GOAL OF THE EXERCISE
Find all the lines in the entries below that hold the word "Given" and copy them.

Records from a data collection
+ + + +
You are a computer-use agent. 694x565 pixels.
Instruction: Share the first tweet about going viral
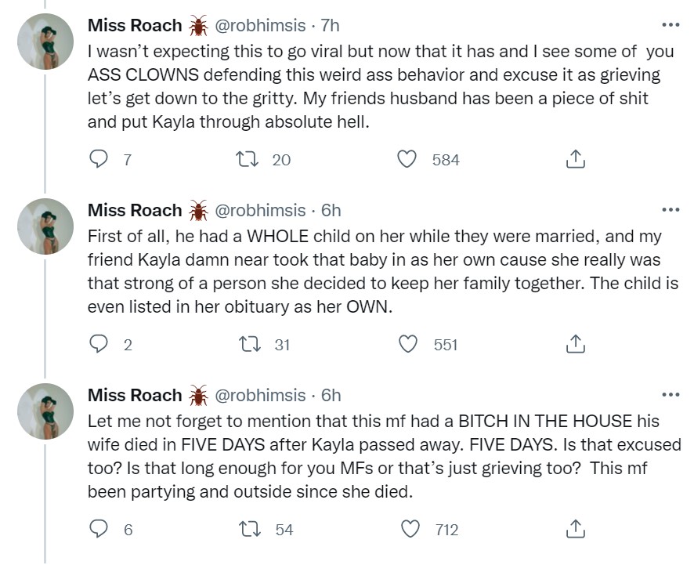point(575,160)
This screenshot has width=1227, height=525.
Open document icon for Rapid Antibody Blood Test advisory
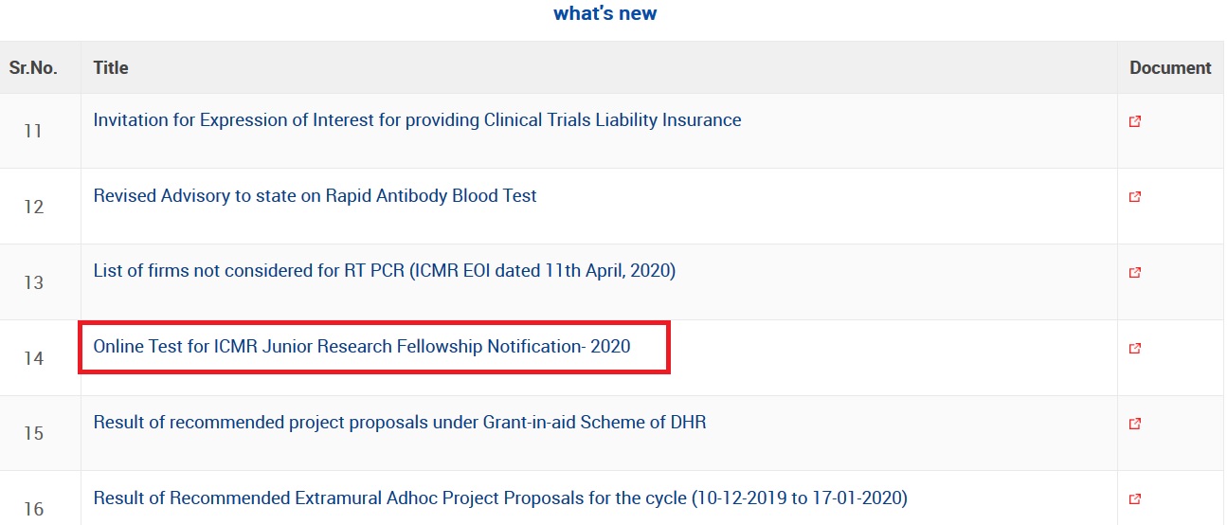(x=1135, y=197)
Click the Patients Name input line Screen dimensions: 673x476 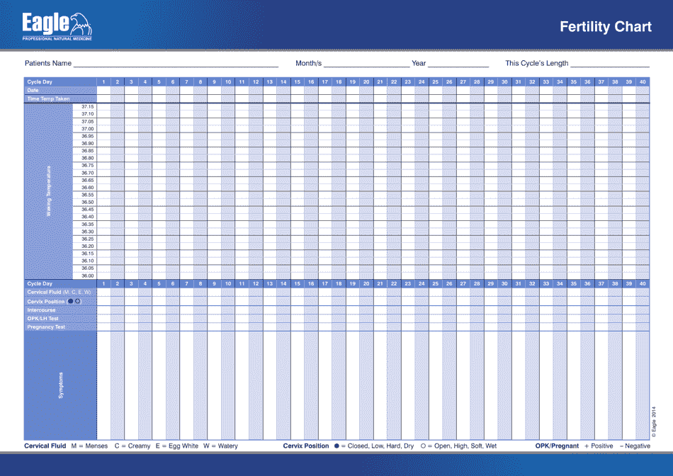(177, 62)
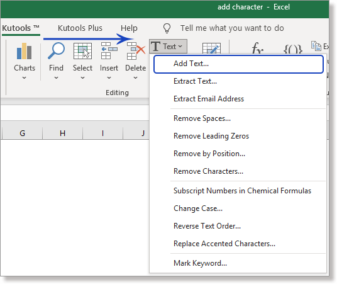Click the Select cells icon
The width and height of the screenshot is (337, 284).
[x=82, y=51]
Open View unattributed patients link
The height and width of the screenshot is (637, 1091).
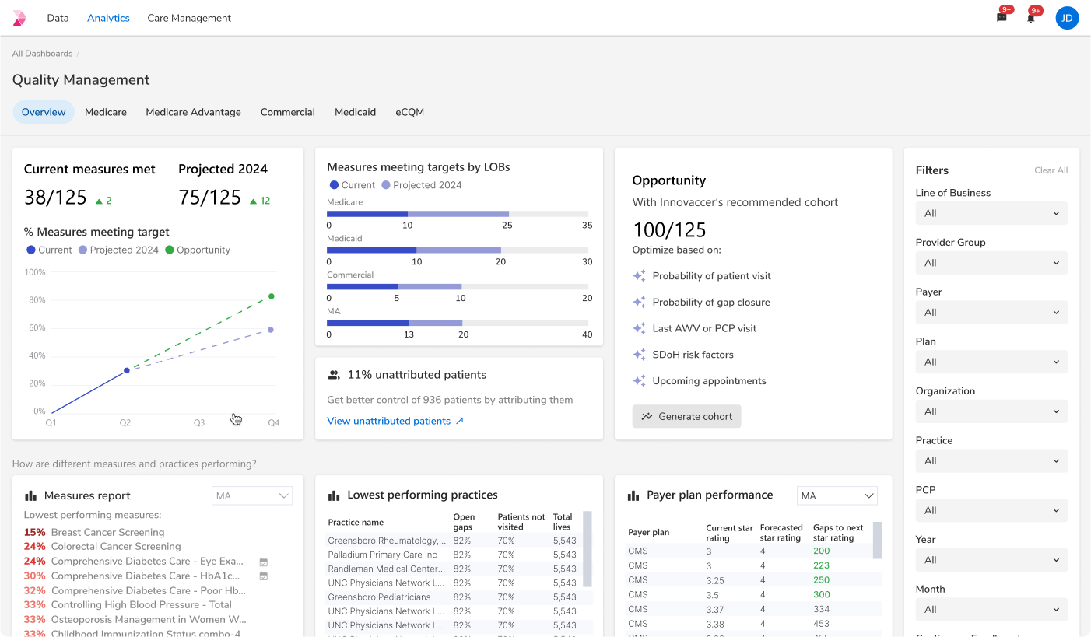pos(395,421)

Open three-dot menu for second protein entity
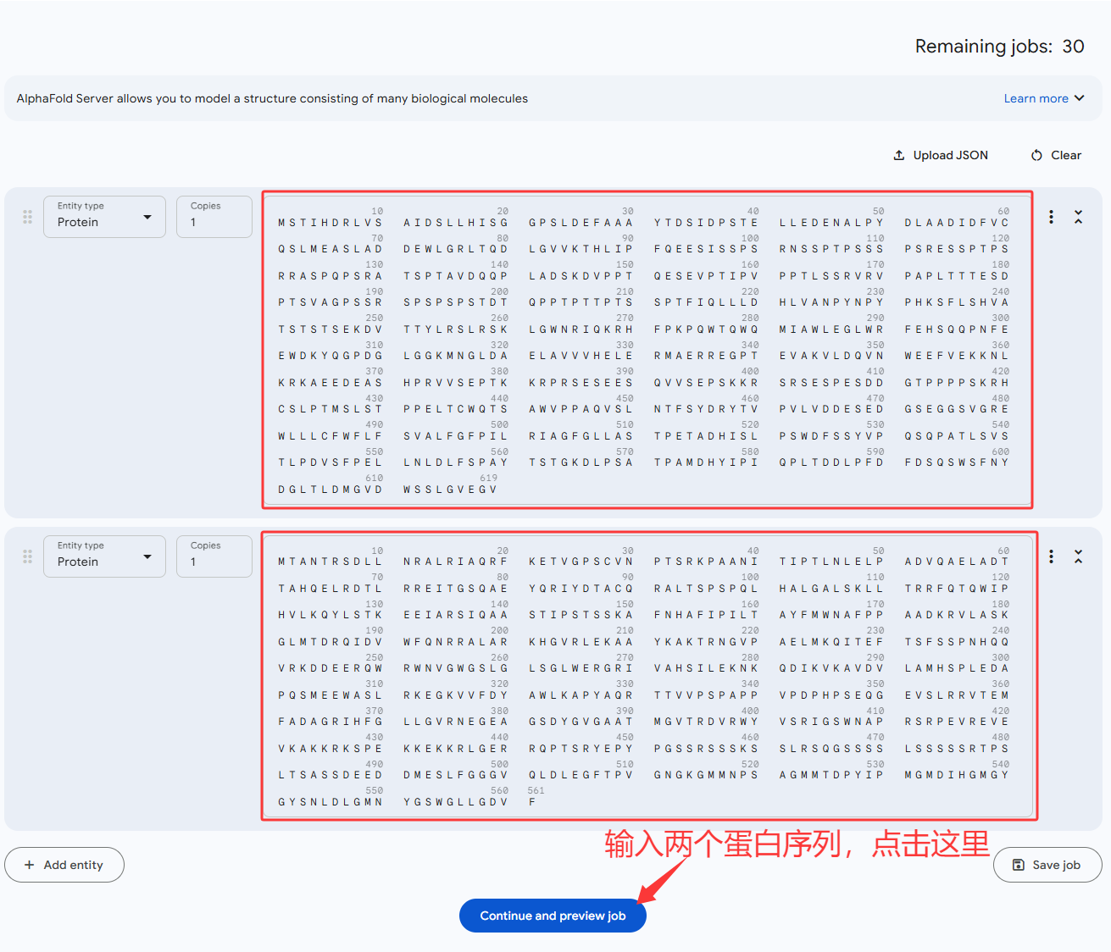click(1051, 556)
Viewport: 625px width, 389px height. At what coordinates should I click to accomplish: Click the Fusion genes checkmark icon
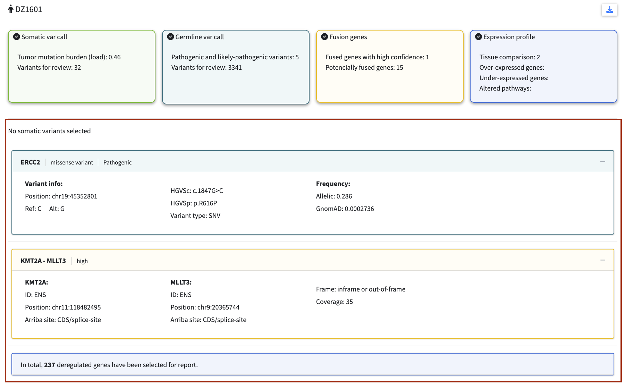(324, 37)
+ + + +
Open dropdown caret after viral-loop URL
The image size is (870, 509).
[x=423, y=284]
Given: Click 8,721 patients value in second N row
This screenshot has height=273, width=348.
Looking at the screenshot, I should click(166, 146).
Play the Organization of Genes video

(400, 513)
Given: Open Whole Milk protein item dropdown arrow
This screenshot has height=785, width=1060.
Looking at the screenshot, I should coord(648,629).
+ + + +
ANSWER SPACE
Given: Click 8,721 patients value in second N row
Given: Open Whole Milk protein item dropdown arrow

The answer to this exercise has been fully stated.